Surf Reality was home to the world’s best open mike “Faceboyz Open Mike” for over 8 years. We produced three Surf Comedy Festivals and two reoccurring monthly comedy/variety shows: “Serious Pratfalls” and “The Witching Hour.” They both ran for over four years. Surf Reality was a venue for the first three NYC International Fringe Festivals and we were a venue for three “Toyota Comedy Festivals”.

Here is a list of some of the more well-known talent that performed on our stage: The Upright Citizens Brigade, Jeff Ross, Marc Maron, Mike Epps, Ben Stiller, Dave Chapelle, Jim Gaffigan, Heather Woodbury, Todd Alcott, Sonja Sohn, Star and Buc Wild, Judy Gold, Sarah Jones, Kevin Chamberlin, Lizz Winstead, Louis Black, Amy Sohn, Rick Shapiro, Deb Margolin, John S. Hall, King Missile, Maggie Estep, St.

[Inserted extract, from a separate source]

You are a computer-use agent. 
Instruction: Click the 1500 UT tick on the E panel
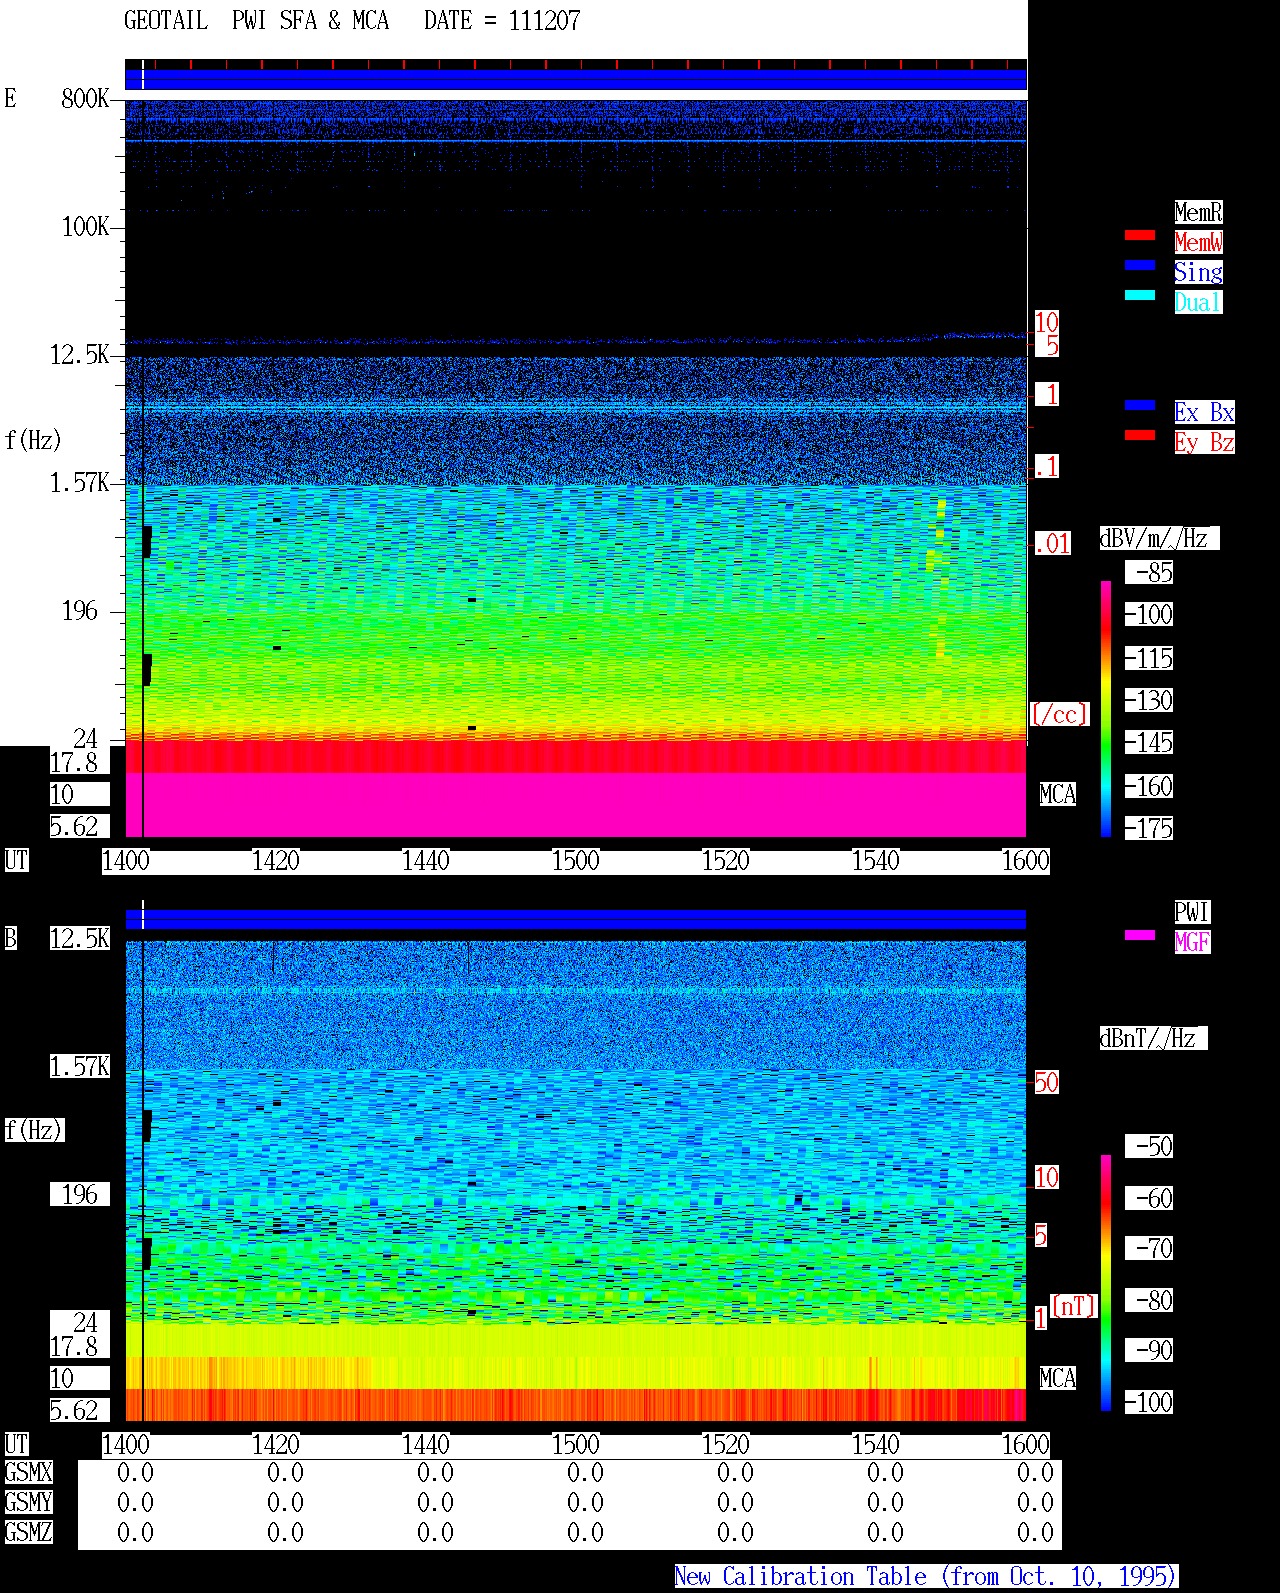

Rev. Jen, Deborah Gregory, Beth Littleford, Hazelle Goodman, Todd Barry, Girlbomb, Christian Finnegan, Randy and Jason Sklar, Faceboy, Michael Moschen, Nick Zedd, Sparrow, Mark Mitton, James Godwin and The Elementals, Debra K. Wilson, The World Famous *BOB*, Flambeaux, The Alien Comic, The Neo-Futurists, DufusThe Moldy Peaches and Michael “Soybomb” Portnoy.

In 1998, St. Rev. Jen, Faceboy and I founded The Dance Liberation Front in response to then Mayor Rudy Giuliani’s enforcement of the arcane 1927 era “Cabaret Laws”. Rudy’s “Night Life Task Force” had shut down and padlocked three LES bars and restaurants for the heinous crime of allowing their patrons to dance. We formed the DLF to ridicule the mayor and the notion of “dance crimes.” We quickly became notorious for our protest performance events like “The Million Mambo March”, “The Times Square Twist-A-Thon” and “The Hokey Pokey Around City Hall”. We led 600 costumed freaks down Avenue A in a conga line chanting “Dance is not a crime” and “We have not yet begun to wiggle!” We staged a dance party in front of The Richard Rogers Theater where the musical “Footloose” was playing, and as a stunt for Canadian TV, we attempted to defect to Cuba.

Surf Reality closed in April 2003 due to unsustainable rent increases. We ended our run with a 28-hour Faceboyz Open Mike performance marathon that we called “Surf Stock.” Jennifer and I split up in 1999 and we divorced in 2002.

Today I co-produce Faceboyz every Sunday night at Mo Pitkin’s House Of Satisfaction and I produce Surf Burlesque On The Bowery once a month at the Bowery Poetry Club. In my spare time I study Tibetan Buddhism at the NYC Shambhala Meditation Center.